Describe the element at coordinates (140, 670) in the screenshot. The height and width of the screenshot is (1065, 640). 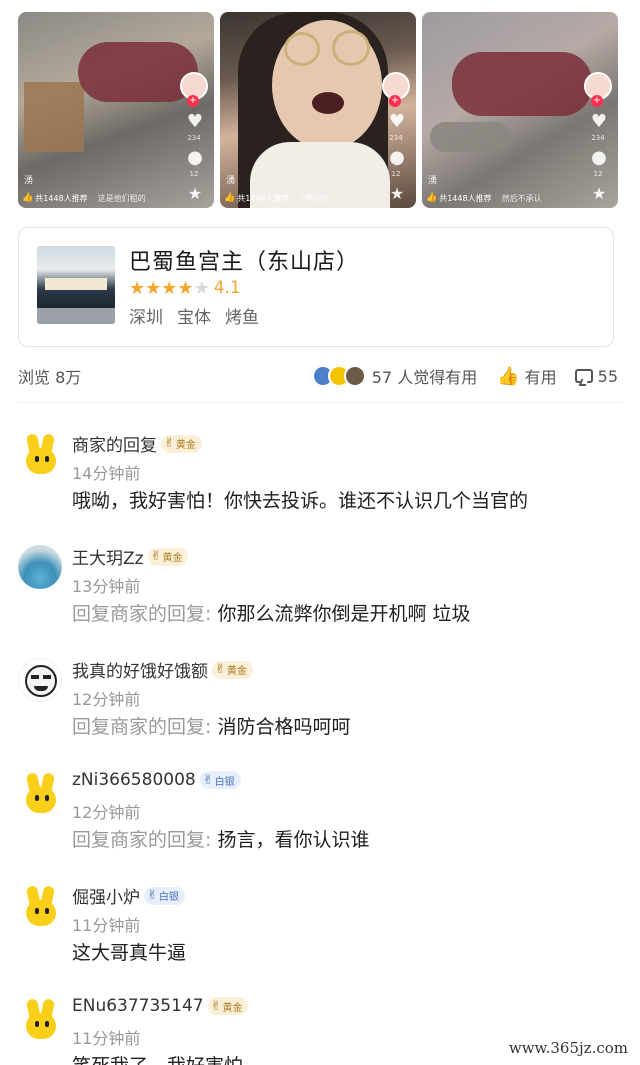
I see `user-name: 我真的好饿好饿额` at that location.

════════

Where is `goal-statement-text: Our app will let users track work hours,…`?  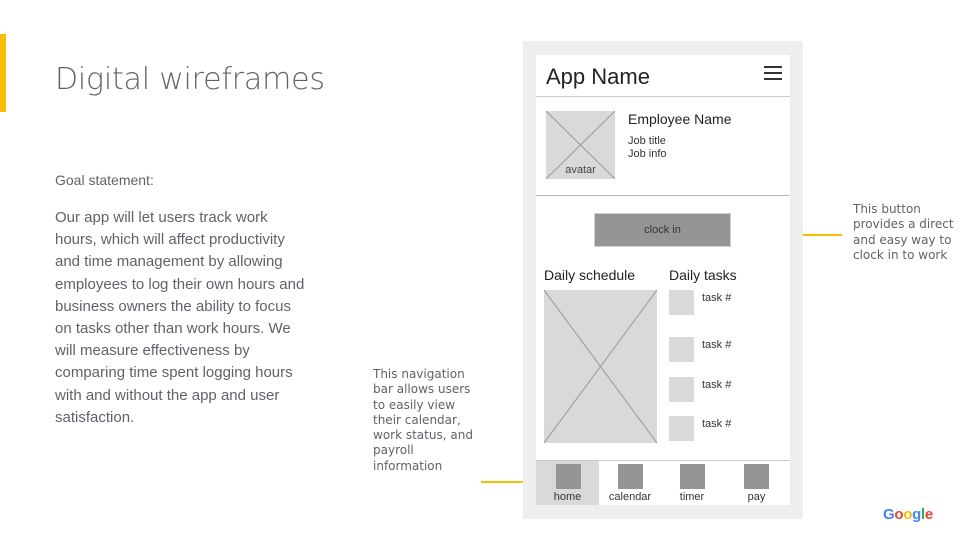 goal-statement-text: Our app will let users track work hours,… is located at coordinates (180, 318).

════════

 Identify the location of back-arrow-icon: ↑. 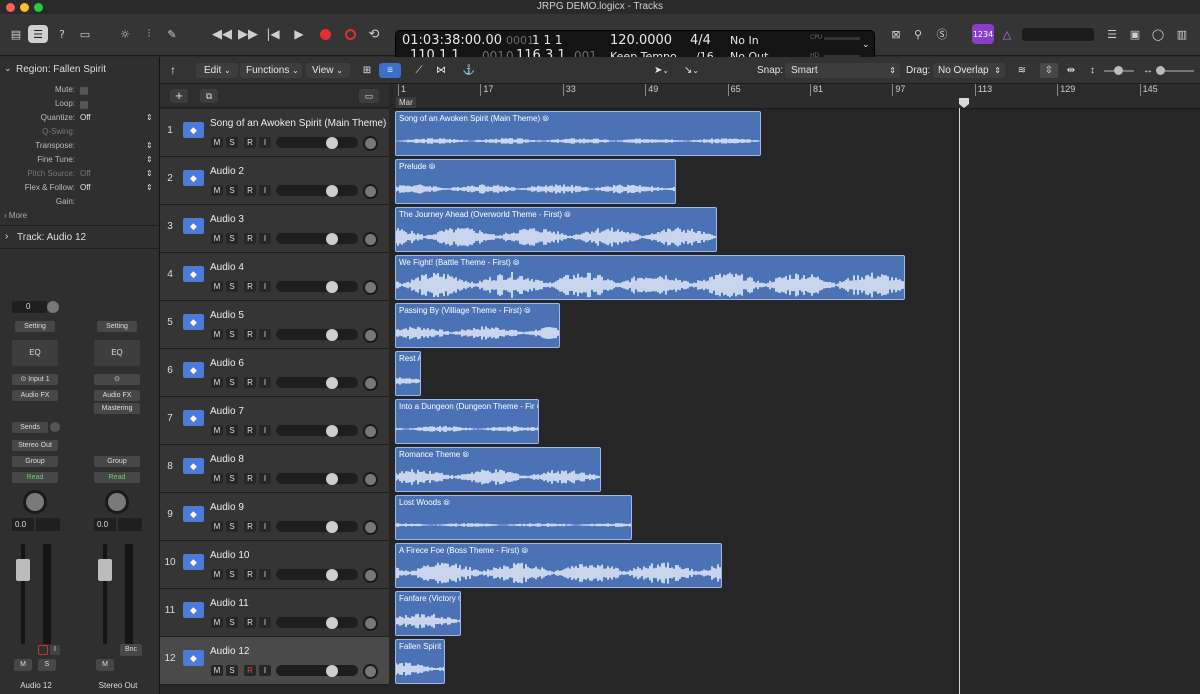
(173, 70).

════════

Rewrite everything from the line containing "Describe the element" down to the line containing "at that location." as a numbered list, leaving out blank lines and pictures.

1. Describe the element at coordinates (140, 670) in the screenshot. The height and width of the screenshot is (1065, 640). 
2. I see `user-name: 我真的好饿好饿额` at that location.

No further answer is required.